Case Series: Deep Brain Stimulation in Patients with FXTAS
|Randi J Hagerman1,2, Jamie S Pak3, Melina Ortigas1, John Olichney4, Robert Frysinger5, Madeline Harrison6, Edmund Cornman7, Danuta Z. Loesch8, Richard G Bittar9, Richard Peppard10, Lin Zhang4* and Kiarash Shahlaie11|
|1Department of Pediatrics, M.I.N.D. Institute, School of Medicine, University of California, Davis, Sacramento, CA, USA|
|2Department of Pediatrics, School of Medicine, University of California, Davis, Sacramento, CA, USA|
|3Mount Sinai School of Medicine, Department of Dermatology, Mount Sinai Medical Center, New York, NY, USA|
|4Department of Neurology, School of Medicine, University of California, Davis, Sacramento, CA, USA|
|5Department of Neurological Surgery, University of Virginia School of Medicine, Charlottesville, VA, USA|
|6Department of Neurology, University of Virginia School of Medicine, Charlottesville, VA, USA|
|7Department of Sleep Medicine and Neurology, Sleep Disorders Center of Virginia, Midlothian, VA, USA|
|8Department of Psychology, School of Psychological Science, La Trobe University, Melbourne, VIC, Australia|
|9Department of Neurological Surgery, Precision Neurosurgery, Melbourne, Australia|
|10Department of Neurology, St. Vincent’s Hospital, Carlton, VIC, Australia|
|11Department of Neurological Surgery, School of Medicine, University of California, Davis, Sacramento, CA, USA|
|Corresponding Author :||Lin Zhang, MD, PhD
Lawrence J. Ellison Ambulatory Care Center
4860 Y St, Suite 0100, Sacramento, CA, USA, 95817
Tel: (916) 734-3588
E-mail: [email protected]
|Received June 05, 2012; Accepted August 03, 2012; Published August 05, 2012|
|Citation: Hagerman RJ, Pak JS, Ortigas M, Olichney J, Frysinger R, et al. (2012) Case Series: Deep Brain Stimulation in Patients with FXTAS. Brain Disord Ther 1:104. doi:10.4172/2168-975X.1000104|
|Copyright: © 2012 Hagerman RJ, et al. This is an open-access article distributed under the terms of the Creative Commons Attribution License, which permits unrestricted use, distribution, and reproduction in any medium, provided the original author and source are credited.|
Objective: We describe 3 carriers of the FMR1 premutation with the Fragile X-associated Tremor Ataxia Syndrome (FXTAS) whose tremor was significantly improved by bilateral Deep Brain Stimulation (DBS) to Ventral Intermediate nucleus (Vim) of the thalamus.

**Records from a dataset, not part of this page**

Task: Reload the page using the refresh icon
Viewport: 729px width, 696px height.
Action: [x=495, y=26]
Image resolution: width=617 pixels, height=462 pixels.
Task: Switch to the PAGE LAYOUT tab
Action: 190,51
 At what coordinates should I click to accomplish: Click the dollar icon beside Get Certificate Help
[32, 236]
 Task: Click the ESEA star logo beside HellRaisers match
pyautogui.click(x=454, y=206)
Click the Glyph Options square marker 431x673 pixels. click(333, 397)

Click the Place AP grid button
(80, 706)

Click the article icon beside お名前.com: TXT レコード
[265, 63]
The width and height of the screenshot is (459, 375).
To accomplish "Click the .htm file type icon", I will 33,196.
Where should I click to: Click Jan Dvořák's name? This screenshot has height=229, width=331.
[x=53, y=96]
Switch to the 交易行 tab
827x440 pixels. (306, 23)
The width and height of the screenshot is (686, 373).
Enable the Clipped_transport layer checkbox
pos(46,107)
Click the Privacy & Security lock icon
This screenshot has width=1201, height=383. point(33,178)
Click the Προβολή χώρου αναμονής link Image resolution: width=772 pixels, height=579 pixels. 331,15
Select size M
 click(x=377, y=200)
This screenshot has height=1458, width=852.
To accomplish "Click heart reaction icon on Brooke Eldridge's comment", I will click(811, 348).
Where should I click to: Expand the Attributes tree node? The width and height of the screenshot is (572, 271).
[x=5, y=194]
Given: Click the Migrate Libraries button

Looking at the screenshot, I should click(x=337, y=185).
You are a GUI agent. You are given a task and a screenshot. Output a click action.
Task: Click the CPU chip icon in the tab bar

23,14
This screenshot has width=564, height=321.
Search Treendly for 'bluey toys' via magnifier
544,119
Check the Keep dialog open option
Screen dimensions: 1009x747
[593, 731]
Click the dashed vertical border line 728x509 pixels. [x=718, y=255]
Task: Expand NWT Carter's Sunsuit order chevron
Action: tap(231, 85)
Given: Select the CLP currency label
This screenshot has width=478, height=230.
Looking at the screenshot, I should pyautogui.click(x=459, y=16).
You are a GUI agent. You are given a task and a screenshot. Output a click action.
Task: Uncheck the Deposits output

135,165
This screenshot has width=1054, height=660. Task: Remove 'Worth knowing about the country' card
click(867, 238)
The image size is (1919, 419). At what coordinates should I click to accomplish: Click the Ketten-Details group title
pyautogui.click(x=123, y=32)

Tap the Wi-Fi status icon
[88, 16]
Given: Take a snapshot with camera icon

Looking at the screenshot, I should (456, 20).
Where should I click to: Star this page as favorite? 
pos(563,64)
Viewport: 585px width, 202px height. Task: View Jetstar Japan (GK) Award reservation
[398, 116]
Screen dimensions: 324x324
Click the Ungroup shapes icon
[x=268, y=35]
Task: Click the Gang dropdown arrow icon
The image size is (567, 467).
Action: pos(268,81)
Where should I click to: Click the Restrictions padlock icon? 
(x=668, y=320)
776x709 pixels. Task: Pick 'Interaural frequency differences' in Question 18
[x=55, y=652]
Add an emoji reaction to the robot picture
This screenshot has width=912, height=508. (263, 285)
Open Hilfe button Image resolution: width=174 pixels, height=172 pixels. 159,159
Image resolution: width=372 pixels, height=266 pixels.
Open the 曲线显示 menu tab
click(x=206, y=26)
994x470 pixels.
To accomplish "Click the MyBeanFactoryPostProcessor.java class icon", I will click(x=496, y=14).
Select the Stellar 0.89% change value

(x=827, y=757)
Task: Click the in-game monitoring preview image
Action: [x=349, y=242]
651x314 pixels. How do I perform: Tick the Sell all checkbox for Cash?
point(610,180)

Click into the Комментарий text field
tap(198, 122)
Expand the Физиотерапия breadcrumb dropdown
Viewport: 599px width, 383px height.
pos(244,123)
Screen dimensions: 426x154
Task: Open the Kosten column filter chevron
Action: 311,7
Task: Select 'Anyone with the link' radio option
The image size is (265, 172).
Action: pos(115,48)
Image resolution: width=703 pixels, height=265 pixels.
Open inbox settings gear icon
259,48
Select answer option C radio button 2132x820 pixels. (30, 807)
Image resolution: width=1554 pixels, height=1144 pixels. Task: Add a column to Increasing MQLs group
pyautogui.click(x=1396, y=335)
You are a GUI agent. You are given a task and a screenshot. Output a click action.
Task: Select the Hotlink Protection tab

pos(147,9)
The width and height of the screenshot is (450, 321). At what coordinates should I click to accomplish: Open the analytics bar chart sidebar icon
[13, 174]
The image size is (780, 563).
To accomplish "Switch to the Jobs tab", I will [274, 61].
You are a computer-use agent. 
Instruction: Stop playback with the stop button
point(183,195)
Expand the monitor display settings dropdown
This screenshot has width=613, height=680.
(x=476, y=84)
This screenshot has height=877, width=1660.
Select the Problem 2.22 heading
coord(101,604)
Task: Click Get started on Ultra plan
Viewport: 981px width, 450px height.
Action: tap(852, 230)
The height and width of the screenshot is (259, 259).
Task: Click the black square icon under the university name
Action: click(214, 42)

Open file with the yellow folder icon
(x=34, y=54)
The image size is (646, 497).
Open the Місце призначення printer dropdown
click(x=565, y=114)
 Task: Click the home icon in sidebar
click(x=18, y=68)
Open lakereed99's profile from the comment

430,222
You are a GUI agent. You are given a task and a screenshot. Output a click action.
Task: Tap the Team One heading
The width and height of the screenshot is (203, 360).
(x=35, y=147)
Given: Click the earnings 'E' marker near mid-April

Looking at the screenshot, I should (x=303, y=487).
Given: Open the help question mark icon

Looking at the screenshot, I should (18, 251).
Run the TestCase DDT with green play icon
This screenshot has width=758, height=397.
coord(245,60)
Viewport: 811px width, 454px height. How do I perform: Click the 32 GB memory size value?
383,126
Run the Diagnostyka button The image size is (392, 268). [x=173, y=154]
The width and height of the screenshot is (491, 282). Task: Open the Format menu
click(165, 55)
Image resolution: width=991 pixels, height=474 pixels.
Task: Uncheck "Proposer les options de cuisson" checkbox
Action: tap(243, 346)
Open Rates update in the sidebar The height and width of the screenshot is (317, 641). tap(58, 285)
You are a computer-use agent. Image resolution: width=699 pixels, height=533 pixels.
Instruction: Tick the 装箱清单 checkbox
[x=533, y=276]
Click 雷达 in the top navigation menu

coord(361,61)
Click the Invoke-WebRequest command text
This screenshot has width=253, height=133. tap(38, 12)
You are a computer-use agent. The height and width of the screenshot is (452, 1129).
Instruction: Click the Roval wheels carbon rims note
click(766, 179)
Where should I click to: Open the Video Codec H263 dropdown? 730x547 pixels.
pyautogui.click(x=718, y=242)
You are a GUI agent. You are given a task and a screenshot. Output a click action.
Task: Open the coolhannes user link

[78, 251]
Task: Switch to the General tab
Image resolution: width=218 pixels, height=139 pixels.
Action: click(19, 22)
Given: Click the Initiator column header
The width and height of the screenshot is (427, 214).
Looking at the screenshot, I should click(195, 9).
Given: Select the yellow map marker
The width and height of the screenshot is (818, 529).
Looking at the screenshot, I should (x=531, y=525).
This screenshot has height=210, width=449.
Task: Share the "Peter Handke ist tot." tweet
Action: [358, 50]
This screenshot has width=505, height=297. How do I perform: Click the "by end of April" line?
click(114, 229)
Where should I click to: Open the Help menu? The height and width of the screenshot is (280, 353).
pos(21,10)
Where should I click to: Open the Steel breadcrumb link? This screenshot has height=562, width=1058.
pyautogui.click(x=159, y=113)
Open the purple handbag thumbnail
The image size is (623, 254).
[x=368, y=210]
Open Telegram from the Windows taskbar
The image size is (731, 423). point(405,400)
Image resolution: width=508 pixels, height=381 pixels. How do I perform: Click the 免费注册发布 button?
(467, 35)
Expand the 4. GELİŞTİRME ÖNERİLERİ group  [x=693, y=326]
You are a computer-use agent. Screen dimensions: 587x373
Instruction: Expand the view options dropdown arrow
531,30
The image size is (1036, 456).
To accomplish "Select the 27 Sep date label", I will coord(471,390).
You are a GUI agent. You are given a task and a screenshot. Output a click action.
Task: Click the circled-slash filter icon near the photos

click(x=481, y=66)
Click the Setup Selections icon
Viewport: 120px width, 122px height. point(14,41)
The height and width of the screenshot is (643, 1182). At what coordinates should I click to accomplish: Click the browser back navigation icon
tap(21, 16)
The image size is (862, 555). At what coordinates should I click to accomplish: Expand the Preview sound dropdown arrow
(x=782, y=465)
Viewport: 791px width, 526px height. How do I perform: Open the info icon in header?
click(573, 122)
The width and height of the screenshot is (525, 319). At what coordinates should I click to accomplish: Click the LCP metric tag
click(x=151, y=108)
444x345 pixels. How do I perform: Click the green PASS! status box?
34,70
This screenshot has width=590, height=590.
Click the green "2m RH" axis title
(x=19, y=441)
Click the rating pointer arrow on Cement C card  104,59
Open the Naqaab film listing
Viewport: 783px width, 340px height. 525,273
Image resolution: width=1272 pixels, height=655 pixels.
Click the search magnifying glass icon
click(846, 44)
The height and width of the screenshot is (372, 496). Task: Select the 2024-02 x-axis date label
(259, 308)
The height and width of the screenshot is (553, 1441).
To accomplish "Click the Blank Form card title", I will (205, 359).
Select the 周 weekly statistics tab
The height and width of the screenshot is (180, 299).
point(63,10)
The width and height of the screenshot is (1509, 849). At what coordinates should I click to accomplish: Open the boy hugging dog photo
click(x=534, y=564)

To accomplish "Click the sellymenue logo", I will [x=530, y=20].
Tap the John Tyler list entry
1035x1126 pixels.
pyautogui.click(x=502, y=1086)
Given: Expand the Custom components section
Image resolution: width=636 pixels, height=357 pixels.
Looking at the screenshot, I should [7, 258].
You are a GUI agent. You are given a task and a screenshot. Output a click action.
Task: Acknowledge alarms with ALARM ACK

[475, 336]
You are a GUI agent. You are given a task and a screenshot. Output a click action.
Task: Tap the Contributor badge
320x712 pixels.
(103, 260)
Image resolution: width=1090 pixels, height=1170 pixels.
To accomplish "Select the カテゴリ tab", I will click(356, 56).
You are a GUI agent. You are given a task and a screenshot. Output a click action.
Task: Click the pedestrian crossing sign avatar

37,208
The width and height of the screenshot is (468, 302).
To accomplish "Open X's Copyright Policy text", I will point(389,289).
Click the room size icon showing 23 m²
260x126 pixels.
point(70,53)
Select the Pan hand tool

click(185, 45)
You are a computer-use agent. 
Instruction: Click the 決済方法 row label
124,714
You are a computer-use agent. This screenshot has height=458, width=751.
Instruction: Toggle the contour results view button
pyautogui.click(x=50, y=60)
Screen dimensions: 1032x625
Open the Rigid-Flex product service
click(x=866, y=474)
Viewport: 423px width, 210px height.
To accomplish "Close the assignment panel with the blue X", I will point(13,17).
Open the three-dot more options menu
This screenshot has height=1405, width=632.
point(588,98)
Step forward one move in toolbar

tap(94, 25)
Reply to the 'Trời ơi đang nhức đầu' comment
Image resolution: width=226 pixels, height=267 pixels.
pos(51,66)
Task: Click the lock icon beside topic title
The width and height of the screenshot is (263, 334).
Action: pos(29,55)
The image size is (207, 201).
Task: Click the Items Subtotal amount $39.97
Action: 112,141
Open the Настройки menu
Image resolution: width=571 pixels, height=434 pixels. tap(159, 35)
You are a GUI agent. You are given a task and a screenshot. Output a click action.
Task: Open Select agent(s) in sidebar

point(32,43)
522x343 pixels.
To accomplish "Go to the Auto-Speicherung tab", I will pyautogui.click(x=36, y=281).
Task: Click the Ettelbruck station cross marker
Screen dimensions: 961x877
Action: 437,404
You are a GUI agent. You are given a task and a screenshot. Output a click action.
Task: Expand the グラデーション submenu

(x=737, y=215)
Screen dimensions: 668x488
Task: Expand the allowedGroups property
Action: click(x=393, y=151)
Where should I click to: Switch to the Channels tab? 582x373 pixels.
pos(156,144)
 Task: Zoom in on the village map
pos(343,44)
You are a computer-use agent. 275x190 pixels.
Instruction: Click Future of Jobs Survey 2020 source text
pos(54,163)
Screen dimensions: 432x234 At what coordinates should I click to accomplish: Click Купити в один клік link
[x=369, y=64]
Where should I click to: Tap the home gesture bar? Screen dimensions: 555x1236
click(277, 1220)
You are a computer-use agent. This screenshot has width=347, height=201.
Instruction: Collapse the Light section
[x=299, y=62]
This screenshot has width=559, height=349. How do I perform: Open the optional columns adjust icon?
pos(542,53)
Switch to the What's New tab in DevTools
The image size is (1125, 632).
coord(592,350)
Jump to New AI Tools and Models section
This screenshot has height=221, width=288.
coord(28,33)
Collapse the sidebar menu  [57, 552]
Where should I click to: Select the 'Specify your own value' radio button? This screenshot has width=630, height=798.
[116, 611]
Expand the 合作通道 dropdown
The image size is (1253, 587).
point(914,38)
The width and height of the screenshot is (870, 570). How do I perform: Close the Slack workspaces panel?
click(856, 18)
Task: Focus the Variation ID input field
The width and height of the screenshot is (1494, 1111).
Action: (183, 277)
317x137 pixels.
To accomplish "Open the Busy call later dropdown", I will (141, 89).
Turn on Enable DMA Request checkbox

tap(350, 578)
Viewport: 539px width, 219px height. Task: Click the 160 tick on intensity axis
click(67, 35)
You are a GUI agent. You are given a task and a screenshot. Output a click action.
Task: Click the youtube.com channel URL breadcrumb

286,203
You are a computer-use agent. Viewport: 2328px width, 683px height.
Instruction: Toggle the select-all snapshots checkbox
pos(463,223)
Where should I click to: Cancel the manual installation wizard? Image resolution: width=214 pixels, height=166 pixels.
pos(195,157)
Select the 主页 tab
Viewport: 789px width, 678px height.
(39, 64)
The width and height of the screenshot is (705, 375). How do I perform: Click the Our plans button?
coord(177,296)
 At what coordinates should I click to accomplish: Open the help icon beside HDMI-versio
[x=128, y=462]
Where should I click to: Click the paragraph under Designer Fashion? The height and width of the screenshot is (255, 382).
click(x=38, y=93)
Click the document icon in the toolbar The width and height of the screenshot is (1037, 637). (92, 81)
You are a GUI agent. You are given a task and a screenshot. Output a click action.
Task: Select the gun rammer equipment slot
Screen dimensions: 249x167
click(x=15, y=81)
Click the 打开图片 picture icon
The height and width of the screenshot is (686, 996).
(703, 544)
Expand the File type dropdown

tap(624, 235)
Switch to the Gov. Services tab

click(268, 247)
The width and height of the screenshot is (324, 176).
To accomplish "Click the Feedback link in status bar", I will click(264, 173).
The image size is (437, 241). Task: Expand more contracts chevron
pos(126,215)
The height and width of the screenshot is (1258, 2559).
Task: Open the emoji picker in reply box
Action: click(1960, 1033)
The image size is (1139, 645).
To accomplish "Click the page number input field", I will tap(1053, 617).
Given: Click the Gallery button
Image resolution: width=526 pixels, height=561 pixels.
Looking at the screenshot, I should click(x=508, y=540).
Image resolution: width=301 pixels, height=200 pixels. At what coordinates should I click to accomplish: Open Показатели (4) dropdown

Background: FXTAS is a recently described neurodegenerative disorder caused by CGG expansions of the FMR1 gene within the premutation range (55 to 200 CGG repeats). Individuals with FXTAS typically develop an intention tremor followed by gait ataxia within two years. Vim DBS has been shown to effectively treat tremor in a variety of disorders, including Parkinson’s disease and essential tremor.
Design/Methods/Results: Three men ages 62, 59 and 70 with FXTAS were treated surgically with bilateral Vim DBS. All patients experienced a significantly beneficial effect on tremor. Ataxia improved in case 1 and temporarily in case 2, but worsened in case 3. All patients experienced mild worsening of dysarthria, although the patients and their families unanimously felt there was a worthwhile benefit overall.
Conclusions: These cases provided first hand evidence that bilateral Vim DBS effectively manages tremor in selected patients with FXTAS. DBS may prove to be a viable therapeutic option for treating tremor and/or ataxia with or without other medical therapeutics in patients with FXTAS.